The Egyptian leaned forward and whispered in Anne’s ear, “Would you like to come back to my rooms in the university for a cup of tea?”
Anne thought it might be fun. She lurched to her feet and turned around to say goodbye to the table. John looked disgruntled, “Isn’t it rather late?”
“For a cup of tea? I’m dying for one.” Anne leaned down and whispered in his ear. “Don’t worry, Cambridge students are all well-bred men, indoctrinated with British public school values. No matter their colour.”
Anne didn’t notice when the Egyptian locked the door behind her. She kicked off her shoes, half-reclining on the couch and closed her eyes.
“I am so exhausted. Drank way too much. A cup of tea would be marvellous.”
She felt something wet on her cheek and sat bolt upright as though she had been scalded. He had licked her. Licked her! How disgusting and foreign.
“What on earth do you think you’re doing? Are you going to make me a cup of tea or not?”
His answer was to lunge at her, and she leapt to her feet with dexterity and skipped to the other side of the coffee table.
“For goodness sake! Control yourself.”
“You are the most beautiful thing I have ever seen. I want to make love to you.”
“Outrageous!”
He pushed the table to the side, and pursued her around the sofa till he managed to grab the back of her red jumper. Anne’s flight was hindered by a sudden onslaught of helpless laughter. The whole situation was absurd, with a dollop of fear to lend excitement. The student fell on her neck with passionate kisses. His hands were travelling in places she preferred to have control of, and her amusement fled with her dignity.
“Stop this at once! Let me out of this room.” An aggressive shove propelled him backwards and she dashed towards the door, shaking the handle.
“How dare you lock me in here! Let me out before I scream the place down!”
“Just one kiss …”
“I demand that you let me out of here now.”
“Sit here beside me and we’ll discuss it.”
“How dare you? How DARE you! Open this door before I scream for the porter.”
He approached her again, grasping her by the arms and bending his head towards her throat. She opened her mouth and shrieked.
“Shhh — it’s two o’ clock in the morning!”
“I’ll scream again. Let me out right now.”
“And what will the porter think of you? Will he think you’re a cheap little tease, like I do?”
Anne’s eyes filled with tears and she started to hammer on the door to hide her distress. He opened it without saying another word.
She rushed through the deserted streets, gulping back her sobs. Was she mad to go to his room? Or was he mad to behave the way he had done?
The next morning Louise shook her awake even before her internal alarm clock had a chance to terrorize her. She waved the red jumper in front of her face.
“How could you? How could you ruin my new jumper?”

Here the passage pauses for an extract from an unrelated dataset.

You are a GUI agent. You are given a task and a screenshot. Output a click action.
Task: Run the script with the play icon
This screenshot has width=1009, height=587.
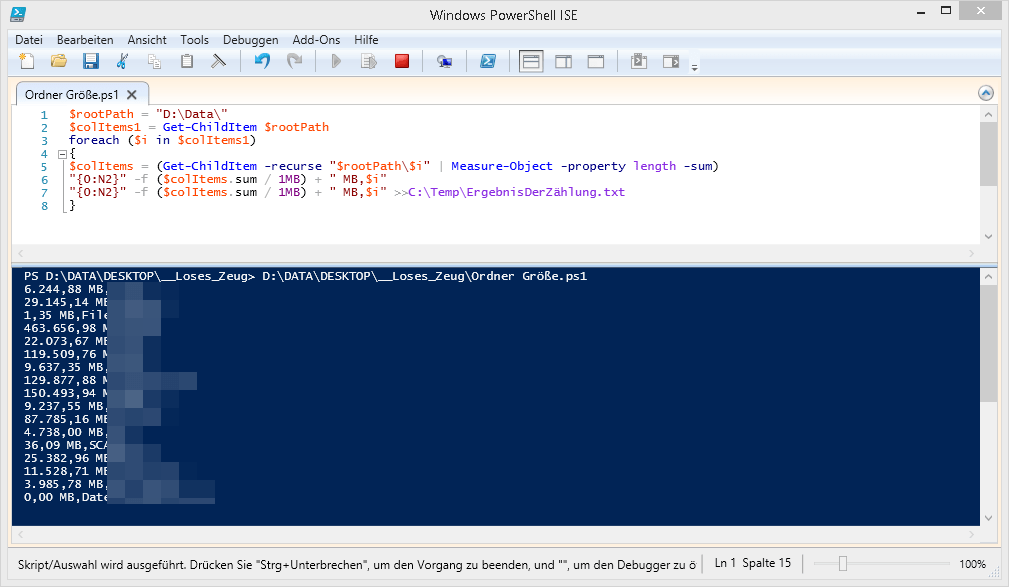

For a second Anne didn’t know what she was talking about. Her head felt like a tender bruise, and Louise’s raised voice hurt everywhere, especially her eyes.
“A new jumper, which I’d never even worn. It’s so selfish. Everything’s about you and your pathetic little pleasures!”
“Benzedrine,” Anne murmured, feeling around the top of her side table in the semi-darkness. She found the bottle and popped one in her mouth.
“Are you listening to me?”
“I didn’t think you’d mind if I borrowed your jumper. I’m sorry I didn’t ask you.”
“It’s ruined!”
“I took very good care of it. I’m sure it’s not really ruined.”
“It is!” Louise screeched in her face, holding the jumper up to demonstrate how it had been stretched out of shape. “It doesn’t look new anymore.”
“I’ll clean it for you. It will look as good as new. I am sorry, but I can’t undo last night, can I? I feel wretched. Sick unto death.”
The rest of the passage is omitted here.